PPP Gelar Rapat Sikapi Kabinet SBY-Kalla
Kamis, 21 Okt 2004 11:33 WIB
Jakarta - Kabinet SBY-Kalla yang bernama Kabinet Indonesia Bersatu telah diumumkan. PPP langsung menggelar rapat untuk mencermati susunan kabinet itu. Rapat digelar Kamis (21/10/2004) di sekretariat DPP PPP, Jl. Diponegoro, Jakarta Pusat. Sampai pukul 11.00 WIB, sudah hadir 22 dari 36 Pimpinan Harian Pusat (PHP) DPP PPP. Rapat dipimpin Ketua Umum PPP Hamzah Haz. Selain Hamzah, pengurus PPP yang hadir, antara lain Endin AJ Soefihara, Hazrul Azwar, Zarkasih Noer, Yudo Paripurno, Andi Galib, Yunus Yosfiah, Lukman Hakim Saefuddin, Habil Marati, dan lain-lain. Belum ada pengurus PPP yang dimintai komentarnya mengenai agenda rapat tersebut.
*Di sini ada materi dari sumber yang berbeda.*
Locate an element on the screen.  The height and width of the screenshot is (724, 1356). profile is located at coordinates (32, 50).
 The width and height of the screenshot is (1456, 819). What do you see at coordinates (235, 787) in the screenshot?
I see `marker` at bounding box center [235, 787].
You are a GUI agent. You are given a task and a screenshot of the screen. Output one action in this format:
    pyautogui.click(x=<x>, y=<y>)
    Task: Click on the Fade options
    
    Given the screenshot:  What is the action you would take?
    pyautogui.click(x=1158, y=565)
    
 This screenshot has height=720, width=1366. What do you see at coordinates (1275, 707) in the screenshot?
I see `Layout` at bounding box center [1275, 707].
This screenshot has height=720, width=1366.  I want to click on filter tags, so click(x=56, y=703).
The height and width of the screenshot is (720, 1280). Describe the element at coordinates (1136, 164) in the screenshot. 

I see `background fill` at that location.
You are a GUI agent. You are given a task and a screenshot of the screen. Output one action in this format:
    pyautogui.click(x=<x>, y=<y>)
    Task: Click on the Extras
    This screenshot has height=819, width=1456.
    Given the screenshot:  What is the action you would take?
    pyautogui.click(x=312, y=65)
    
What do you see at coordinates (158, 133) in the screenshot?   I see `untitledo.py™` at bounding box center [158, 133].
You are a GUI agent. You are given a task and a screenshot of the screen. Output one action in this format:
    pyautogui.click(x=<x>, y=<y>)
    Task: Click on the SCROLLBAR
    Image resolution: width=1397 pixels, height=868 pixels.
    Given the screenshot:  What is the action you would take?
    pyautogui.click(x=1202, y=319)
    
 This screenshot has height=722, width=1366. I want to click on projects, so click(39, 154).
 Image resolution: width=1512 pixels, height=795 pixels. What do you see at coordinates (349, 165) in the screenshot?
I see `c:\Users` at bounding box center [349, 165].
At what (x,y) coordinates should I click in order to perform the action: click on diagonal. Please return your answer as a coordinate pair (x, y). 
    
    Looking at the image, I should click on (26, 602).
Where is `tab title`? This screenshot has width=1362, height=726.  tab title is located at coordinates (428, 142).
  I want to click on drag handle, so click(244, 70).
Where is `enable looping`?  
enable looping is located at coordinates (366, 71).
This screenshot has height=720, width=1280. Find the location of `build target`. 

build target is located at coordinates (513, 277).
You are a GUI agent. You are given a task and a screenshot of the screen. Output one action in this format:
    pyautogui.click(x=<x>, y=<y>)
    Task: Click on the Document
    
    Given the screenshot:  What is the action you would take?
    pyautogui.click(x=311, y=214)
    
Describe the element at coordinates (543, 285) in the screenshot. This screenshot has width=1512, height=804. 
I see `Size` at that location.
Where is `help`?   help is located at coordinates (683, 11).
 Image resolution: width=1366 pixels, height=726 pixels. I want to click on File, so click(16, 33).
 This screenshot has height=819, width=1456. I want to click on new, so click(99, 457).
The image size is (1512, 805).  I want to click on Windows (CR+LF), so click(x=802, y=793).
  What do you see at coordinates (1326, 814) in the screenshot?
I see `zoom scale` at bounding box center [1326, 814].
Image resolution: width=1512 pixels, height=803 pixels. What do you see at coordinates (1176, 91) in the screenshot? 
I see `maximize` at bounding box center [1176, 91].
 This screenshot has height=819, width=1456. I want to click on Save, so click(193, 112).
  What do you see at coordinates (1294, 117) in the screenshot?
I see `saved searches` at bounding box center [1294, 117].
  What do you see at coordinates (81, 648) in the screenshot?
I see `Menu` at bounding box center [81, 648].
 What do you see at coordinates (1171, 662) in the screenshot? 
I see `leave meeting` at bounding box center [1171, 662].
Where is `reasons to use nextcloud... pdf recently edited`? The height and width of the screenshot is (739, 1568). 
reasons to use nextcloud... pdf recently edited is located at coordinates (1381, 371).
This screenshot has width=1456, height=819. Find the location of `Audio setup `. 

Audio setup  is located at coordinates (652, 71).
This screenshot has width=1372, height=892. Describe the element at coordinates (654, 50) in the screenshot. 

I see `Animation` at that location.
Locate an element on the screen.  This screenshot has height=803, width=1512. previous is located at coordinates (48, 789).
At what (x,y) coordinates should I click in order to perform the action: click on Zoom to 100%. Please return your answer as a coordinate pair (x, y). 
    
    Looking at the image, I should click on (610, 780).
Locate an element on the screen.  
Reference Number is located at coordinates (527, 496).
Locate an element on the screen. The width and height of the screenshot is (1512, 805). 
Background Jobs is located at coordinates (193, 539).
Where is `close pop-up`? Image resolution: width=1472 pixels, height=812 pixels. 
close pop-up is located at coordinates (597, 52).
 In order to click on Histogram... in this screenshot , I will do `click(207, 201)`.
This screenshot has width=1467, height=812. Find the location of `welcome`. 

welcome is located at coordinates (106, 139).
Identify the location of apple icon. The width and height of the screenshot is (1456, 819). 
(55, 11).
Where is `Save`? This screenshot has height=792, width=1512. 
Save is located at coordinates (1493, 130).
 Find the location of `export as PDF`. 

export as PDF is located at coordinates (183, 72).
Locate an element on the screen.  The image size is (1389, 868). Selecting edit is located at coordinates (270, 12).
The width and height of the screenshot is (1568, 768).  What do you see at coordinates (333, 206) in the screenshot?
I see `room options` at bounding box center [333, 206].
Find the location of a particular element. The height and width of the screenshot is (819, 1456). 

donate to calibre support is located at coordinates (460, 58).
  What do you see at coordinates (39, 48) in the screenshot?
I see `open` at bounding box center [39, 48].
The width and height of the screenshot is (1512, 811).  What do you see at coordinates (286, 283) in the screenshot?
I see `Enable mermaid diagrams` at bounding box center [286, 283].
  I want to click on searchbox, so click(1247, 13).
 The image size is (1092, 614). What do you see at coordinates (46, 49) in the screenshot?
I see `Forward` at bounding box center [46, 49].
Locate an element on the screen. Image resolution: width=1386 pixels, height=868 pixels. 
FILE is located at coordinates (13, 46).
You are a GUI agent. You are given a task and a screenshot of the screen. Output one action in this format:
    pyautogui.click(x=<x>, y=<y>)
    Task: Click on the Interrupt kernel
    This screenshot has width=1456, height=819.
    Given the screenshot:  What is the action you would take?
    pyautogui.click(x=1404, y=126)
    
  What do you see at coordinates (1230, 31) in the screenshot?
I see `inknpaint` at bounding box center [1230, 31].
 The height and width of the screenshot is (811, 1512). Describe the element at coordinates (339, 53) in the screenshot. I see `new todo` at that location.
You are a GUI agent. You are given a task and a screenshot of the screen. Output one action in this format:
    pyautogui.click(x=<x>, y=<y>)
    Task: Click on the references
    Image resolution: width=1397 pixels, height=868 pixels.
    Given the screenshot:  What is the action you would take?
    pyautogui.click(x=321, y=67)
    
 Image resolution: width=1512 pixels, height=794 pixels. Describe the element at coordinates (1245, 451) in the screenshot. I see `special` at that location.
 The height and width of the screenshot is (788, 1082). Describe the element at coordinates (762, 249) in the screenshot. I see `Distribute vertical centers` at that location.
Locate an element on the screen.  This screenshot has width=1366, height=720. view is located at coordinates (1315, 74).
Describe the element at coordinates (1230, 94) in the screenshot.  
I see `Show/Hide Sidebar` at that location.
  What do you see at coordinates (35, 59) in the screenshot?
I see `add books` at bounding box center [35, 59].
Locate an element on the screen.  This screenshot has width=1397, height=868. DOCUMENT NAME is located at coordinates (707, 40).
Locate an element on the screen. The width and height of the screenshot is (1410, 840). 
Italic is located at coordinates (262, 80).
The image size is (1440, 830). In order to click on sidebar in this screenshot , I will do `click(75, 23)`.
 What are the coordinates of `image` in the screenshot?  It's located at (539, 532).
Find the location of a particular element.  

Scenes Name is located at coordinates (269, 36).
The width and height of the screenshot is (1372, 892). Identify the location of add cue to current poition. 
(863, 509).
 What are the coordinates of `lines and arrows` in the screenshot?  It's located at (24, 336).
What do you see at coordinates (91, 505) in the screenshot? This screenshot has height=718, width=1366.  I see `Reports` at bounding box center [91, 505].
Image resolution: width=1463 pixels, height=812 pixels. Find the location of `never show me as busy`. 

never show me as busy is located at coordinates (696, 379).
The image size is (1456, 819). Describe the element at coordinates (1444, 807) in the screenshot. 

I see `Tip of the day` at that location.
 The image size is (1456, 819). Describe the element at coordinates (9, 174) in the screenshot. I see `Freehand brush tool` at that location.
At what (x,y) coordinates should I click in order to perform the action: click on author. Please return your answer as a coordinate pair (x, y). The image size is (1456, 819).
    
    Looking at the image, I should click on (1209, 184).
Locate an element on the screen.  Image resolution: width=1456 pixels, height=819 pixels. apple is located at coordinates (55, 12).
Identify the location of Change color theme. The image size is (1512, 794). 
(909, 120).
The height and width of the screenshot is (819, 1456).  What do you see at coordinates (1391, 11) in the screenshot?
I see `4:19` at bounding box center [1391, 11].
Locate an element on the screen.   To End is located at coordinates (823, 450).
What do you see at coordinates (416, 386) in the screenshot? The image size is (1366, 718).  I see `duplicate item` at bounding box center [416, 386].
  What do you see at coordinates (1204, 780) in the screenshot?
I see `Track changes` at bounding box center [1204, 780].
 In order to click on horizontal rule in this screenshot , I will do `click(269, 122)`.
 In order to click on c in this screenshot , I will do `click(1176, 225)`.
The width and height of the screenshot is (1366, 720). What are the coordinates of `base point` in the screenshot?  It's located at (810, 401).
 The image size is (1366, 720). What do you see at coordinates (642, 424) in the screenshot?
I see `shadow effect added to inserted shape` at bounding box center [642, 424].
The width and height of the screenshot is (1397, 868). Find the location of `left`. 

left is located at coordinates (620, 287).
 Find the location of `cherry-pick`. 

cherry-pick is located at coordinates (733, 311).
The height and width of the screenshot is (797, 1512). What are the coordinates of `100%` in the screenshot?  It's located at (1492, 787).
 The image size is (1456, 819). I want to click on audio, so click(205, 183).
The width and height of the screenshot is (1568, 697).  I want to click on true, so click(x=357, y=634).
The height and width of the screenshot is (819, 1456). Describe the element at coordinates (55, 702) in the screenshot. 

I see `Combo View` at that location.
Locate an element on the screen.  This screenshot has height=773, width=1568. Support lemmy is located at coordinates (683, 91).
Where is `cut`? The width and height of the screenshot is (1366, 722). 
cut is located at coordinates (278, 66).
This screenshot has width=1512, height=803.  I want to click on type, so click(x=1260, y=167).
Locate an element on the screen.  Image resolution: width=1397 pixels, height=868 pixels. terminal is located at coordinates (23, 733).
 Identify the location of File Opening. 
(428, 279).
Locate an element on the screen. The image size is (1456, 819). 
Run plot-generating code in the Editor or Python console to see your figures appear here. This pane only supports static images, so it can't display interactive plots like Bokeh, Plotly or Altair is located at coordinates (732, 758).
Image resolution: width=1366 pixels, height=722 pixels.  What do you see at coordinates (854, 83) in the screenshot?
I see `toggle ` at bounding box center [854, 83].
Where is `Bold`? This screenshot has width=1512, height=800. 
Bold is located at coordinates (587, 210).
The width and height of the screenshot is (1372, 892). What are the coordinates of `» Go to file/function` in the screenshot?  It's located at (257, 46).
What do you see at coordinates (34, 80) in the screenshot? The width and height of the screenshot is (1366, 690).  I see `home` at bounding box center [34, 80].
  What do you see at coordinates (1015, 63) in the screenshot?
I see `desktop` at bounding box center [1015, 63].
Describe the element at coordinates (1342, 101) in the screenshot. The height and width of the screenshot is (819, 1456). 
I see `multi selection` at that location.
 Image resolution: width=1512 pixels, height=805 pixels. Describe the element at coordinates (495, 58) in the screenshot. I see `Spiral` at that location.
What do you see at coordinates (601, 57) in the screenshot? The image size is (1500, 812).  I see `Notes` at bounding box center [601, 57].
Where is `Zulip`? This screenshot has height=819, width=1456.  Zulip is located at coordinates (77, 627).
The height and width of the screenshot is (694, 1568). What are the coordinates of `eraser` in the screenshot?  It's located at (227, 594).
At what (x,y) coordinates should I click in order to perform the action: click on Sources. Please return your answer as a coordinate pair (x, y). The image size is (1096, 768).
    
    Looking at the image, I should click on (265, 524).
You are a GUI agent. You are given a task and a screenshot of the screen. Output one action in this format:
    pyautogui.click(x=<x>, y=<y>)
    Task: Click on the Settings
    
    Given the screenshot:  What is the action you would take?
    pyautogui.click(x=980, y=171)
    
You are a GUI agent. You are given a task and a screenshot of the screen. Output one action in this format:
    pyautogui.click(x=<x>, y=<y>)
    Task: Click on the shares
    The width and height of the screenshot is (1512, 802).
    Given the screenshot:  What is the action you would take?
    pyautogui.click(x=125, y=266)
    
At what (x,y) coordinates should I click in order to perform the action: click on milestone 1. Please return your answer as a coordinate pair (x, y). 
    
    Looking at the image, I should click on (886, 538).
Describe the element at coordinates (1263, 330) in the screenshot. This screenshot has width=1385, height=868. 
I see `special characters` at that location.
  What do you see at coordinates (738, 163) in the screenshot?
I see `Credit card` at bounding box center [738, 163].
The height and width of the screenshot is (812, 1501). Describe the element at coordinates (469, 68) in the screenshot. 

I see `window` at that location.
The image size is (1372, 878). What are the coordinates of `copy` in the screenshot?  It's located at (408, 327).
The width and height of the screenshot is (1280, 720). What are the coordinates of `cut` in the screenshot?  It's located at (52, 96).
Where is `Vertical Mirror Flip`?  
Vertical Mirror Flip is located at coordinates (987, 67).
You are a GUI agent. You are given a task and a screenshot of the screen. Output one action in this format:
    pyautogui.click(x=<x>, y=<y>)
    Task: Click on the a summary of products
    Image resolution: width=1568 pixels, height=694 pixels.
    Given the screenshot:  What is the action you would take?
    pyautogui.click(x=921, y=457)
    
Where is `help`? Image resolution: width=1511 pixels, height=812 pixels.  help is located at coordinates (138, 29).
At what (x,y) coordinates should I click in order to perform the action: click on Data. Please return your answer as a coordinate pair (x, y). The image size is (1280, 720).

Namun, berdasarkan undangan rapat yang kopinya diterima detikcom, rapat itu beragendakan 'Menyikapi Susunan Kabinet'. Surat undangan yang dikirim kepada anggota PHP itu ditandatangani Sekretaris PHP Abdurahman Syagaf. Menurut sumber-sumber di PPP, rapat ini digelar untuk menyikapi susunan kabinet SBY-Kalla, karena dari sejumlah calon menteri yang disodorkan PPP kepada SBY, hanya satu yang diterima, yaitu Suryadarma Ali. Dalam susunan kabinet, Suryadarman menjadi menteri koperasi dan UKM yang sebelumnya juga dipegang oleh Alimarwan Hanan, kader PPP juga. Nah, PPP berencana menanyakan kepada SBY-Kalla, mengapa PPP hanya mendapat 1 kursi. Padahal, kesepakatan yang terjadi, PPP minimal akan mendapat jatah 2 kursi menteri. Nama Bachtiar Chamsyah yang ditunjuk SBY sebagai menteri sosial, menurut sumber itu, bukan atas usulan PPP. Apalagi, Chamsyah sudah keluar dari PPP. "Ini yang akan dibahas, apakah perlu PPP menarik diri atau tidak," kata sumber itu.